GameStop has had to look at every aspect of its business operations to offset the steep revenue decline. It has exited business operations in Finland, Norway, Sweden, and Denmark. These exits could improve the company’s EBITDA run rate by $15 million.

GME is focused on optimizing its business model by reducing inventory levels. In the third quarter, GameStop’s inventory fell 30% YoY, resulting in an increase in its cash flow. The company is optimistic about growth in the collectibles business. The collectibles business now accounts for 11.2% of its sales, up from 8.5% in 2018 and 6.9% in 2017. Due to its massive reach among gamers, GameStop is uniquely positioned to take advantage of popular player franchises in 2019 and beyond.

Sherman claimed that the company is well on its way to achieving its goal of improving operating profit by $200 million by the end of 2021. This improvement will be achieved by optimizing inventory positions and expanding into wider-margin product categories. Driven by its long-term outlook, GameStop repurchased 22 million shares for $115 million in the third quarter.

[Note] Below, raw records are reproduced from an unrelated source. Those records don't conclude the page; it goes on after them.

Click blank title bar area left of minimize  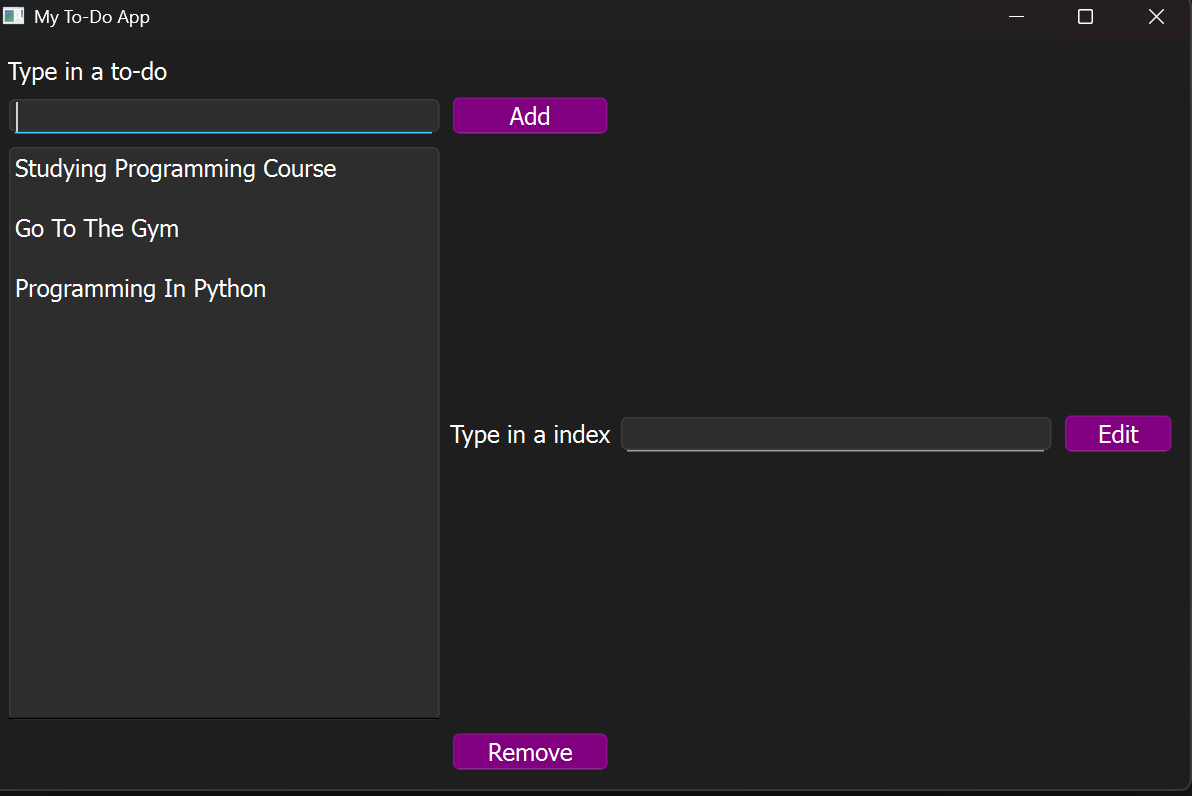click(600, 17)
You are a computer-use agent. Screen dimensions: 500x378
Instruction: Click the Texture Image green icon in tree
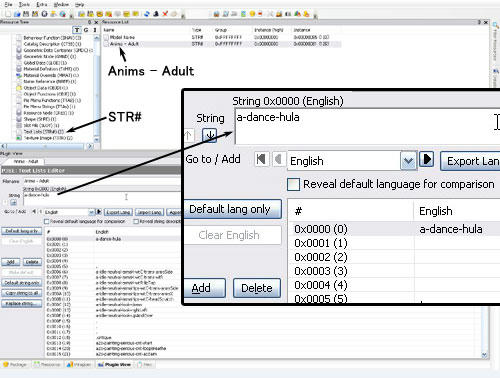[x=19, y=138]
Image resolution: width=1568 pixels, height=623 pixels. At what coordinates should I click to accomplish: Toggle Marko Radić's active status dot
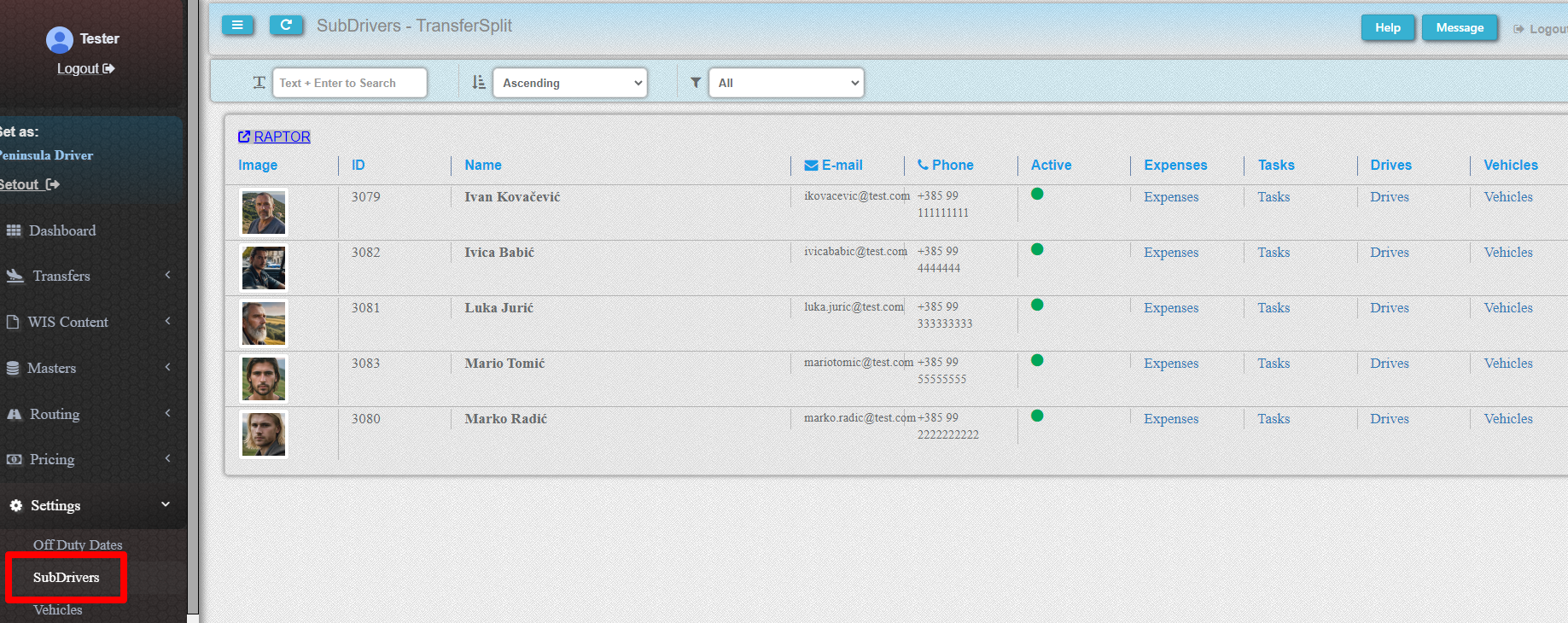(1037, 416)
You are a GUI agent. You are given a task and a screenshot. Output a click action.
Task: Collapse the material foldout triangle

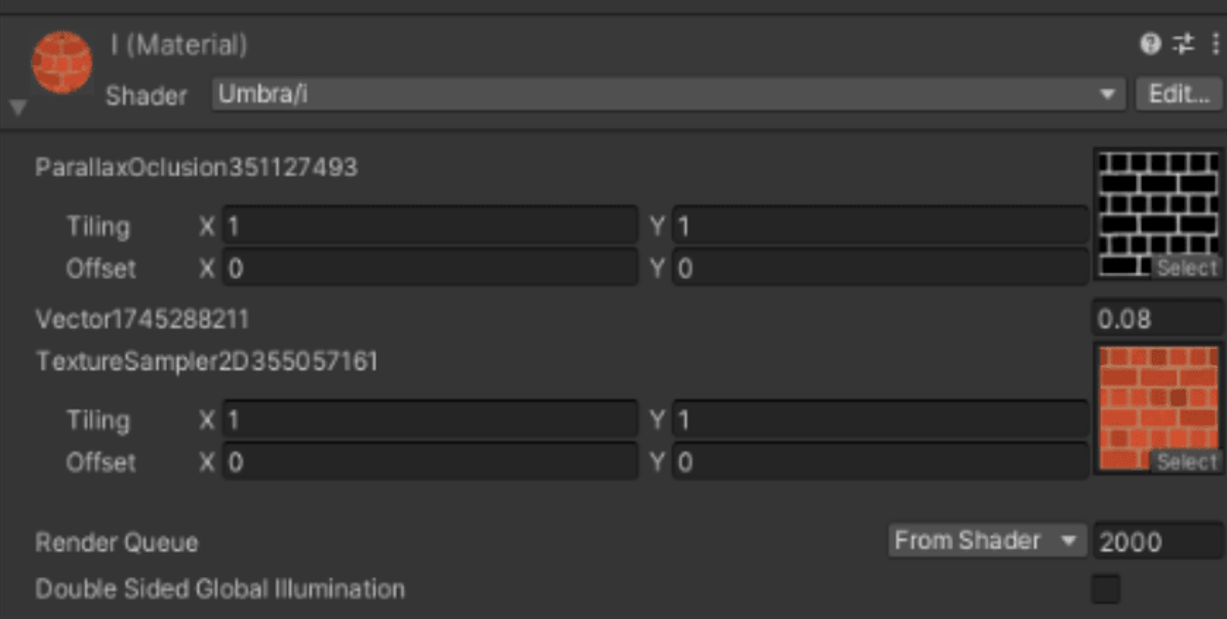(18, 106)
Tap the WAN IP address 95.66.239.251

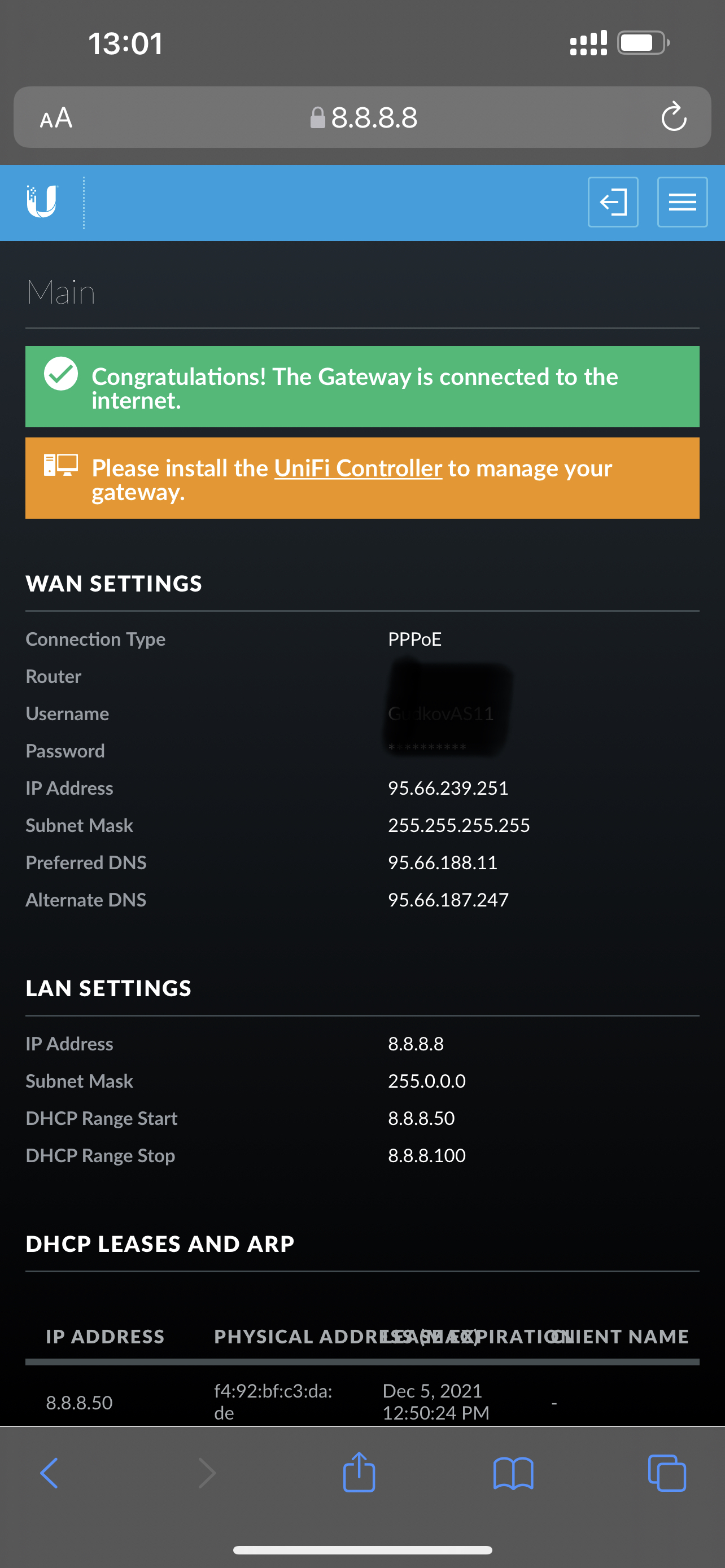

GME continues to be a risky buy

Despite the company’s detailed strategy to improve its profit margins and stabilize its revenue, it has yet to put most of these plans into action. GME’s revenue fell 3.1% to $8.28 billion in 2018. Analysts expect its sales to reach $7.17 billion in 2019 and $6.7 billion in 2021.

In the next five years, analysts expect its earnings to fall 50% annually. Its collectible sales are too low to offset the decline in its legacy business segments. GME stock is already down 57.4% year-to-date and has lost 86% in market value since August 2015. It has been volatile this year due to restructuring, layoffs, and falling sales. There is just too much uncertainty surrounding this stock right now.